I feel like I’ve heard a million campaign speeches over the years, but that was the first time a candidate didn’t pretend to be thrilled to be here — wherever “here” might be. People a generation from now might say, “Oh yeah, 2020. The year Trump said he was only in Erie because he was losing.”

It’s a standout moment because it captures the two gaudy sides of Donald Trump, political original. The Too-Muchness of Trump. You can’t explain Trump’s ability to galvanize more votes than any Republican in U.S. history — likely north of 70 million by the time the counting ends — without noting the weird authenticity he projects to a certain (large) group of Americans. When he tells a bunch of people who’ve waited hours to see him that he doesn’t want to be there, he proves he’s not an ordinary oily, by-the-numbers politician. That was far from the most offensive thing Trump has said, but it is emblematic of a man who understands the appetite for a politics of confrontation.

The other side of the story is all the people repelled by Trump’s Too-Muchness. That turned out to be an even larger group, indeed the largest group of voters ever amassed in the United States. Only Trump’s Trumpiness can explain the otherwise amazing fact that Joe Biden — political plodder and perennial presidential also-ran — enters the history books as the greatest vote-getter we’ve ever seen.

- REQUIREMENTS -
(a) Answer these from the Trump commentary above:
(i) In which city did Trump say he was only there because he was losing?
(ii) Roughly how many votes does the commentary say Trump was likely to end up with?
(iii) What two descriptions does the commentary give of Joe Biden?
(b) Please duplicate the Trump commentary word for word, from "The other side" up to and including "we’ve ever seen.".

- DATASET SECTION -
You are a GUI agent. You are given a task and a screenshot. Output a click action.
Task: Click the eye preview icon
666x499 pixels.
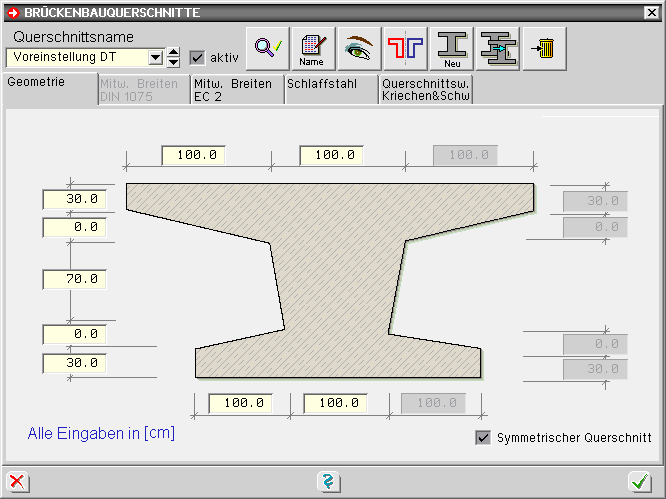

- WORKED SOLUTIONS -
(a)
(i) Erie.
(ii) Likely north of 70 million.
(iii) Political plodder and perennial presidential also-ran.

(b)
The other side of the story is all the people repelled by Trump’s Too-Muchness. That turned out to be an even larger group, indeed the largest group of voters ever amassed in the United States. Only Trump’s Trumpiness can explain the otherwise amazing fact that Joe Biden — political plodder and perennial presidential also-ran — enters the history books as the greatest vote-getter we’ve ever seen.